Once años después, el ex fiscal Rivero fue condenado por abuso sexual

Había asumido en una fiscalía de Olavarría en agosto de 2009 y a los pocos días fue denunciado por una joven de 16 años. Fue condenado a 3 años y 3 meses de prisión en un juicio que había comenzado en febrero en un juzgado Correccional de Azul.


El ex fiscal de Olavarría Rubén Ariel Rivero fue declarado autor del delito de “abuso sexual simple cometido mediante intimidación por la relación de poder”. El veredicto se conoció este lunes y lo condenó a 3 años y 3 meses de prisión por los hechos ocurridos en 2009.

El imputado declaró en el juicio realizado en Azul donde brindó una versión exculpatoria de los hechos, pero el juez que llevó adelante el debate, Héctor Torrens, lo descartó “por inverosímil”.

Tal como se informó en Diario El Tiempo, quedó probado que el abogado Rivero había cometido este caso de abuso sexual semanas después a que, en agosto de 2009, asumiera como titular de una de las unidades funcionales de instrucción con sede en Olavarría.

Una joven que en ese entonces tenía 16 años fue la víctima, a quien el encausado había contratado para desempeñar tareas domésticas en su casa. La mujer volvió a declarar lo sucedido en el marco del proceso oral.

Luego de varias dilaciones presentadas por 11 años, el debate pudo realizarse en un juzgado Correccional con asiento en el Palacio de Justicia de Azul. Este lunes una resolución de primera instancia por lo sucedido se tradujo en la condena para el imputado.

El proceso oral se desarrolló a puertas cerradas “por la naturaleza de los hechos y la necesidad de preservar la privacidad de la víctima”, según lo referido.

Rivero es abogado y también policía retirado de la Bonaerense que había asumido al frente de la UFI N.º 4 el 12 de agosto de 2009. Actualmente tiene 52 años, es oriundo de Mar del Plata y está domiciliado en La Plata. El hecho denunciado ocurrió el 8 de septiembre de aquel mismo 2009.

El debate se desarrolló en el Juzgado Correccional número 2 de Azul donde se sumaron testimonios y demás elementos de prueba, y finalizó con audiencias virtuales.

En la misma sentencia, el juez Torrens rechazó “los planteos de prescripción de la acción penal, incompetencia y nulidad” de esta causa que los defensores particulares y el propio Rivero habían formulado al inicio del debate.

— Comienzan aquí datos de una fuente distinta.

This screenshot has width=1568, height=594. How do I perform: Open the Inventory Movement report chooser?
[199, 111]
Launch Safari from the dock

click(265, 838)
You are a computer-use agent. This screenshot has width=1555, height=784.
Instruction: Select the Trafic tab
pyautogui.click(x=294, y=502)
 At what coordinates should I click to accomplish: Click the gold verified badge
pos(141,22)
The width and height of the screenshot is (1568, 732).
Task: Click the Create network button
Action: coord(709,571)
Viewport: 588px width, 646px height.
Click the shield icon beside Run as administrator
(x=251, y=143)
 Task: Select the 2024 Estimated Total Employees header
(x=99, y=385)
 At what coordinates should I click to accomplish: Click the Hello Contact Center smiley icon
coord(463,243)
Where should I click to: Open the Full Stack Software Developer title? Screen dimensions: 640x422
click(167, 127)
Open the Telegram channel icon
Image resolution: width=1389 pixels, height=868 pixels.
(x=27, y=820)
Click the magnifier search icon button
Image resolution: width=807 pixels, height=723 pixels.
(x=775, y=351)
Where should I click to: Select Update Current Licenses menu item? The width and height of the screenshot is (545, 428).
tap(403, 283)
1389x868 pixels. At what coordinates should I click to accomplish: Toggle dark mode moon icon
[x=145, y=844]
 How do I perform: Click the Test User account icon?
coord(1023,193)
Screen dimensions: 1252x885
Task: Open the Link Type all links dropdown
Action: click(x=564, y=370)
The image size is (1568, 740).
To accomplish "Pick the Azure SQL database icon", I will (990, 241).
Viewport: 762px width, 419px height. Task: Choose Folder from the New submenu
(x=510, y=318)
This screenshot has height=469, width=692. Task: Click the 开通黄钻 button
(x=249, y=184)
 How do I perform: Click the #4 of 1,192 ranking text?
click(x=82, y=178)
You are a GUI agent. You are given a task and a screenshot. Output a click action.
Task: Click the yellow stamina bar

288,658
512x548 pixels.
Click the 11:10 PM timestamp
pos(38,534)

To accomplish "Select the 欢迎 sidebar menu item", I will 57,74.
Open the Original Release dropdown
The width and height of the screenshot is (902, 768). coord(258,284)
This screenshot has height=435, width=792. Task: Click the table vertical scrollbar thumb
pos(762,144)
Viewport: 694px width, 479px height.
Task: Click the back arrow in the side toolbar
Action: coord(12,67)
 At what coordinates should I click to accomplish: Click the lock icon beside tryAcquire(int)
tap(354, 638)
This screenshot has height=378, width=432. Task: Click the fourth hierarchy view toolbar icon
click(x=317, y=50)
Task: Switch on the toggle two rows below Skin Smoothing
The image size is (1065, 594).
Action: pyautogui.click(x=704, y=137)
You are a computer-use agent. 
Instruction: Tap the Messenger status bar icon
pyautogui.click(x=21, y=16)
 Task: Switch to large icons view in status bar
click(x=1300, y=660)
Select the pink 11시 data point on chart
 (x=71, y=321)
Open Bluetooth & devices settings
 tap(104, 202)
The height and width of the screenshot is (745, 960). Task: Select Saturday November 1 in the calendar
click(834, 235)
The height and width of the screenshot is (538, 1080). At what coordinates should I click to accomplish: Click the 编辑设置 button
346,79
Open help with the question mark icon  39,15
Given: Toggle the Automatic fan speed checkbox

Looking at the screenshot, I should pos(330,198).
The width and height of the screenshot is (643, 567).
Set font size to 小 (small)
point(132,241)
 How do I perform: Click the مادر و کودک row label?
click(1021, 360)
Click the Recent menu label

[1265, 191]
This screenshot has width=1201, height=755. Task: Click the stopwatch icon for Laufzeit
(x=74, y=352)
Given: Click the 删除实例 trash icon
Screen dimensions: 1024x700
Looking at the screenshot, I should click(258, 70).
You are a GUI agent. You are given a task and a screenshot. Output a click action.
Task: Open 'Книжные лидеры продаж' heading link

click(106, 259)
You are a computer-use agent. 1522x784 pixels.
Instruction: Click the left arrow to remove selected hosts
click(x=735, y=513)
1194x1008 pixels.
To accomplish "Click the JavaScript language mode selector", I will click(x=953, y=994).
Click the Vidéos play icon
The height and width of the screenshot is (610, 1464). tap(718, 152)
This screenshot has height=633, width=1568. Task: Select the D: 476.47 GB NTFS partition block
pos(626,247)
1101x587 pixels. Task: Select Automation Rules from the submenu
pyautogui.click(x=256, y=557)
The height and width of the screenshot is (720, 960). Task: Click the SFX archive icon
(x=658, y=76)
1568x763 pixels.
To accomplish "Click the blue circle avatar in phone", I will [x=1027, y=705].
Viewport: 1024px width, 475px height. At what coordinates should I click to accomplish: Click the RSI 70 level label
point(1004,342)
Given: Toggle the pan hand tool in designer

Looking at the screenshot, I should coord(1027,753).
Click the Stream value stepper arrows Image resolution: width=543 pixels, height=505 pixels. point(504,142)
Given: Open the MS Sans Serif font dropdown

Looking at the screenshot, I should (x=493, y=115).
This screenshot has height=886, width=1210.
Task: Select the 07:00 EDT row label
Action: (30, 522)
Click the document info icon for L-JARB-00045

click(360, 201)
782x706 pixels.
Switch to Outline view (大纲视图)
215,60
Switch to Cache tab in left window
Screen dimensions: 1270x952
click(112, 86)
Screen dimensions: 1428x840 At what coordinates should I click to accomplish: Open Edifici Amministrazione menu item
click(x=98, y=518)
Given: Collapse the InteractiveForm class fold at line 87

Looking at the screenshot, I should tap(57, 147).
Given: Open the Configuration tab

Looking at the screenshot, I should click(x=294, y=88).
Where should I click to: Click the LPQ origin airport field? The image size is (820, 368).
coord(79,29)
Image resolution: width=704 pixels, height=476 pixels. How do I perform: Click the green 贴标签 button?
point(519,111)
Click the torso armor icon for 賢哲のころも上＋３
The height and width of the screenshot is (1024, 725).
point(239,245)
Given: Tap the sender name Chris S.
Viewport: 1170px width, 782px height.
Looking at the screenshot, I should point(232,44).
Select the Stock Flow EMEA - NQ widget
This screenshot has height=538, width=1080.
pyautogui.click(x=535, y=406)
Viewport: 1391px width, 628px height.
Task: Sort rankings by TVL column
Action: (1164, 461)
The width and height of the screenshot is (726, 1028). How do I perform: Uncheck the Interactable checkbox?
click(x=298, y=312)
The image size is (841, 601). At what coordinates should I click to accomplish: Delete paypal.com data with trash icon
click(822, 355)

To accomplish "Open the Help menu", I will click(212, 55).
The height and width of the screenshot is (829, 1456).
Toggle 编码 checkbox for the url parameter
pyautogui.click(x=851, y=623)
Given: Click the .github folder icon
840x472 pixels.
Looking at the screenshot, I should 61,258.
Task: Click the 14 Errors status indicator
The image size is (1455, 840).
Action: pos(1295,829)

El juicio se desarrolló con la fiscal Karina Gennuso en nombre del Ministerio Público Fiscal y con los abogados Carolina Laura Grassi y Oscar Alberto Rodríguez como defensores particulares del ex fiscal.

La condena

Teniendo en cuenta que seguramente este fallo no adquiera rango de firmeza en lo inmediato, el titular del Juzgado Correccional 2 que lo condenó en esta primera instancia le fijó al abogado diferentes obligaciones, las cuales deberán ser “de cumplimiento estricto desde el dictado de esta sentencia”, según puede leerse en la resolución.

En ese contexto, Rivero tiene que “denunciar -en el plazo de cinco días- su domicilio real y su número de teléfono celular, haciendo constar que cualquier modificación futura sobre ellos deberá ser comunicada a este Juzgado dentro de las 48 horas de producida”. Además, no puede salir del país y le fue impuesta la “absoluta prohibición de mantener cualquier contacto con la víctima y su grupo familiar”.

Tal como ocurre con personas que son condenadas por casos de abuso sexual, una vez que el fallo adquiere rango de firmeza las mismas tienen que ser sometidas a análisis para la obtención de muestras biológicas de su perfil genético, con el fin de remitirlas posteriormente al Registro Nacional de Datos Genéticos vinculados a Delitos contra la Integridad Sexual.

En este caso en particular, el juez Torrens señaló también en el fallo dado a conocer ayer que se obtengan de Rivero muestras para tal fin.